[Extracted data entries]
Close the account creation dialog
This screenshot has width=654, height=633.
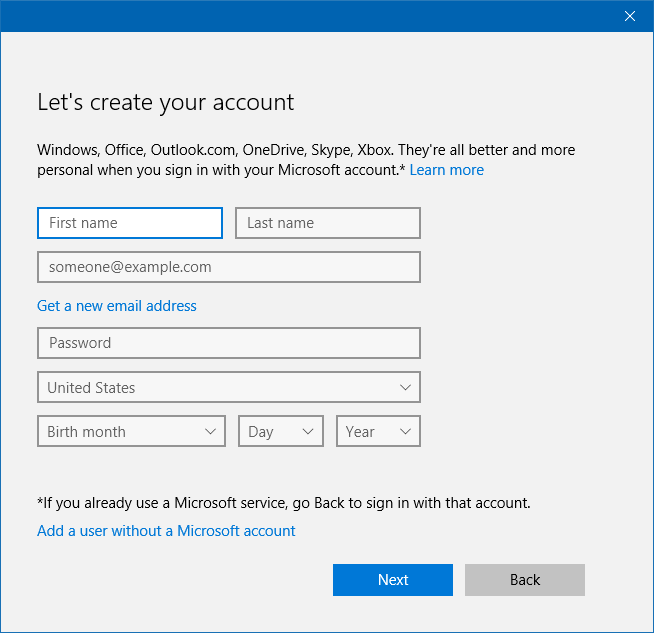(x=629, y=16)
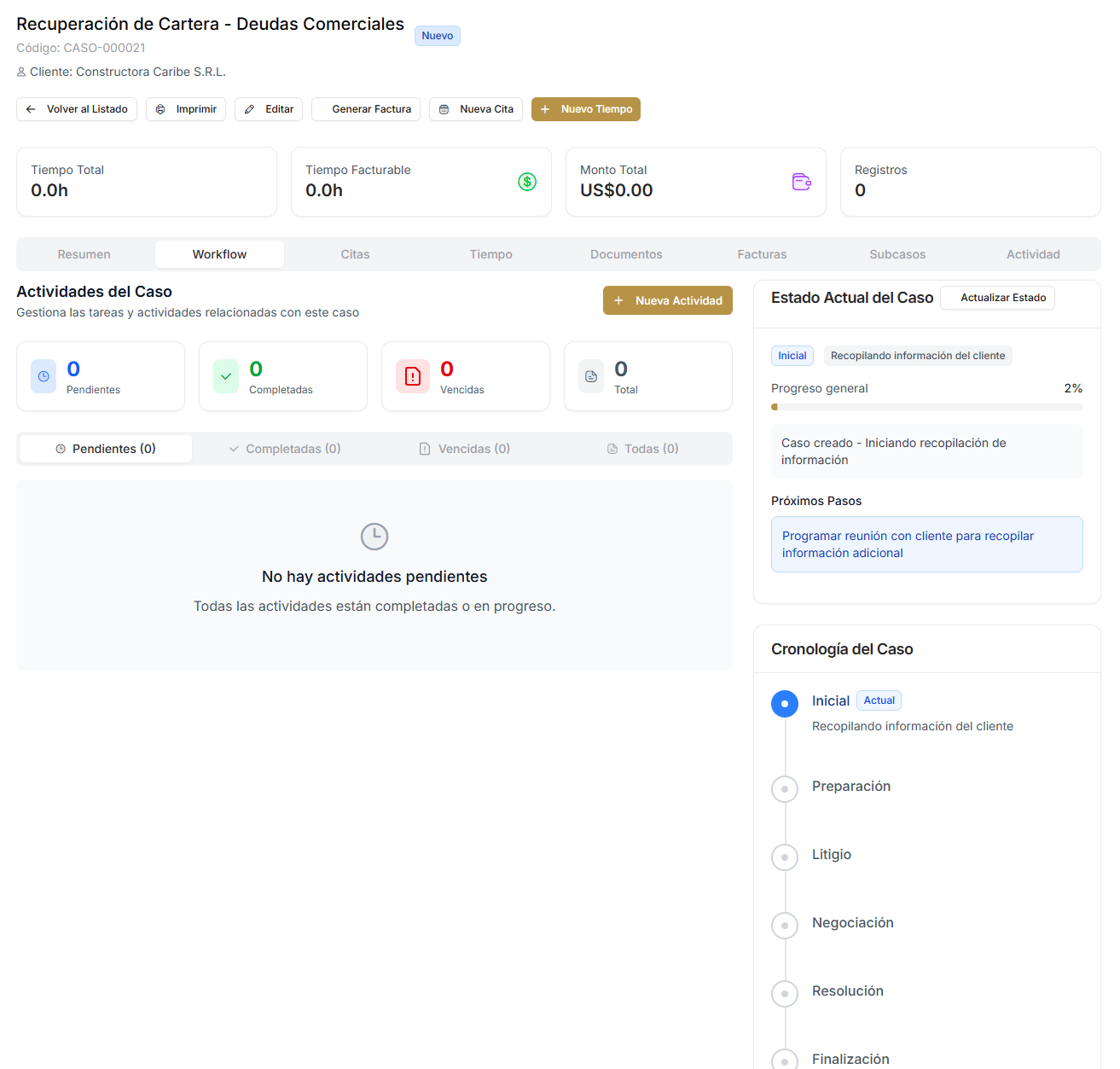This screenshot has width=1120, height=1069.
Task: Open the Editar case button
Action: point(269,109)
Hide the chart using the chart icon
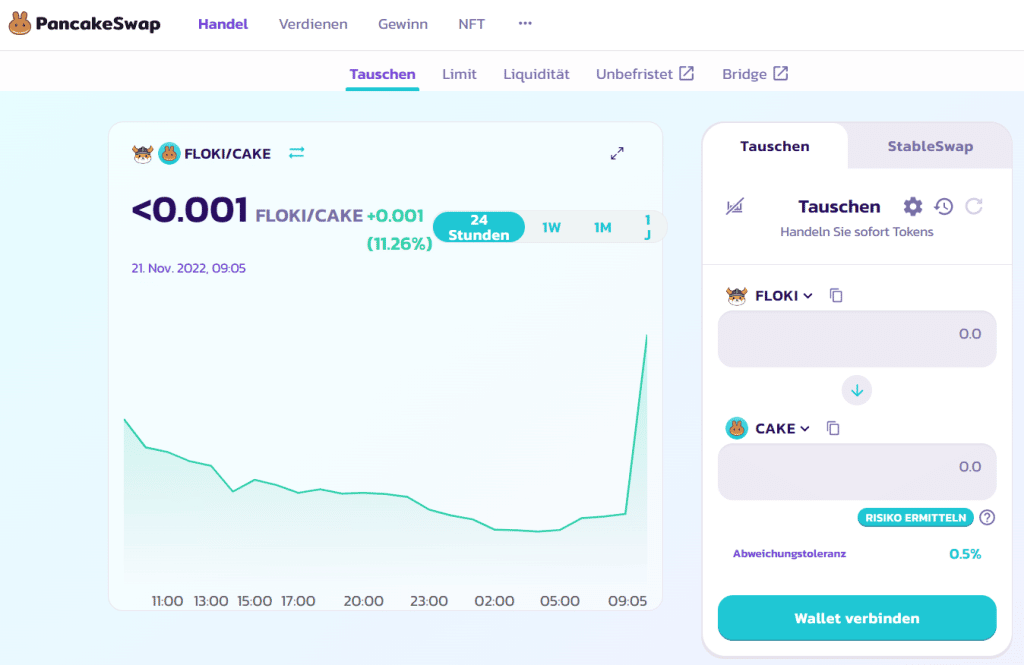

▶ Requirement
Set down the data above verbatim, omitting every image.

▶ Output of the exercise
Close the account creation dialog
This screenshot has width=654, height=633.
(x=629, y=16)
This screenshot has width=1120, height=1069.
Task: Open the Editar case button
Action: point(269,109)
Hide the chart using the chart icon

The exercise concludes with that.